**Data for processing**
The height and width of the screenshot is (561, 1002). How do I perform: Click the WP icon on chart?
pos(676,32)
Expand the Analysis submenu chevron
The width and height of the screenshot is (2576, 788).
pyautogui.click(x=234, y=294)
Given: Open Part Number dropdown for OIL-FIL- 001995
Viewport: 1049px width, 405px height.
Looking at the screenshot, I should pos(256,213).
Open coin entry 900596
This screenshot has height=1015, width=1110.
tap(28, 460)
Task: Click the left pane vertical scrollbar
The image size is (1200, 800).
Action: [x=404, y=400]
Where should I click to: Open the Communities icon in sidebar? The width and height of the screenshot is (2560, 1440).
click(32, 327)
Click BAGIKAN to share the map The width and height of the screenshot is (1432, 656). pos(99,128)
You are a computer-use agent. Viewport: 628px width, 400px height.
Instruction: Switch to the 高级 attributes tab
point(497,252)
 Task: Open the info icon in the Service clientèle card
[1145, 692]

**Exercise objective**
Each line from the one containing "Open coin entry 900596" to the close of the records must appear in the output exactly, and no other line.

**Result below**
Open coin entry 900596
This screenshot has height=1015, width=1110.
tap(28, 460)
Task: Click the left pane vertical scrollbar
The image size is (1200, 800).
Action: [x=404, y=400]
Where should I click to: Open the Communities icon in sidebar? The width and height of the screenshot is (2560, 1440).
click(32, 327)
Click BAGIKAN to share the map The width and height of the screenshot is (1432, 656). pos(99,128)
You are a computer-use agent. Viewport: 628px width, 400px height.
Instruction: Switch to the 高级 attributes tab
point(497,252)
 Task: Open the info icon in the Service clientèle card
[1145, 692]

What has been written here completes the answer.